(Texte fourni):
■ ■ ■ ■ ■

Maîtrises et chapelles Aux XVIIe et XVIIIe siècle : Des institutions musicales au service de Dieu (sous la direction de Bernard Dompnier). Collection Histoires croisées Presses Universitaires Blaise Pascal, Clermont-Ferrand 2003.
La récente découverte d'une importante collection de partitions (700 numéros) dans une annexe de la cathédrale du Puy-en-Velay a intéressé Bernard Dompnier, historien à l'Université Blaise Pascal de Clermont-Ferrand. Il a entre autres organisé un colloque qui a été tenu du 25 au 27 octobre 2001 au Puy-en-Velay : Les maîtrises capitulaires aux XVIIe et XVIIIe siècles. Des institutions entre service d'église et stratégies sociales. Le présent livre rassemble les communications qui y ont été prononcées par :
Frédéric Billiet ; Christophe Cazade ; Florence Chappée ; Galliano Ciliberti ; Nathalie Da Silva ; Gilles Deregnaucourt ; Nicole Desgranges ; Bernard Dompnier ; Marie-Bernadette Dufourcet ; Jean Duron ; Georges Escoffier ; Thierry Favier ; Bernard Girard ; Stéphane Gomis ; Sylvie Granger ; Jean-Louis Jam ; Jean-Luc Le Cam ; Christophe Leduc ; Philippe Lescat ; Philippe Loupès ; Oscar Mazin ; Frédéric Meyer ; Maris-Claire Mussat ; Simona Negruzzo ; François Reynaud ; Joseph Scherpereel.

■ ■ ■ ■ ■

(Entrées pour repérer des mots et des éléments)

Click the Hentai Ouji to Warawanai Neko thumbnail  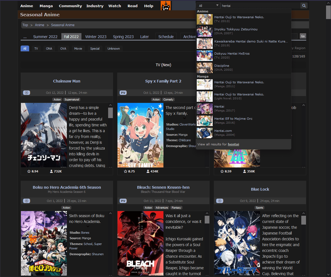click(x=204, y=19)
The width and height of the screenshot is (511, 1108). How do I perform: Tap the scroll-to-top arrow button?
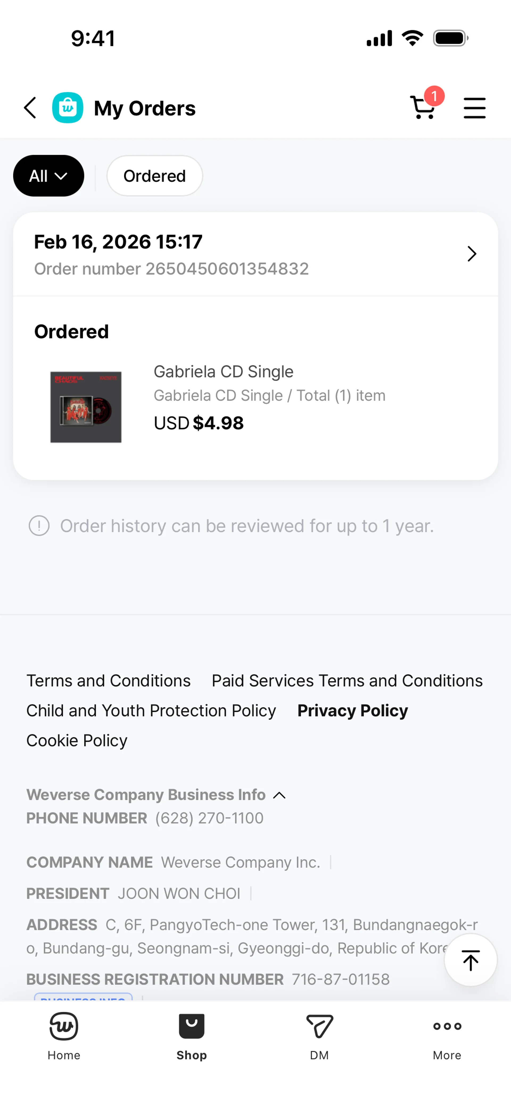(x=470, y=960)
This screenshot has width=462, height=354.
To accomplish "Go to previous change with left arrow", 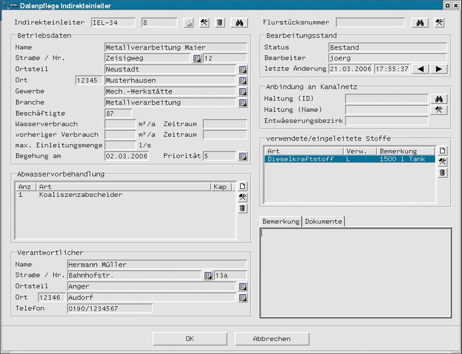I will click(x=420, y=69).
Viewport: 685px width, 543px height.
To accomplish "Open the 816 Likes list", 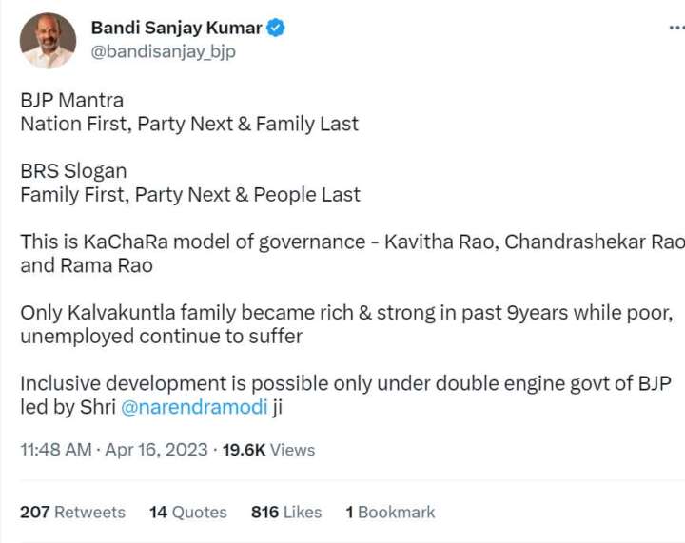I will (285, 512).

■ ■ ■ ■ ■

D'après le texte fourni sur les maîtrises et chapelles, où et à quelles dates s'est tenu le colloque organisé par Bernard Dompnier ?

(Réponse rédigée):
Au Puy-en-Velay, du 25 au 27 octobre 2001.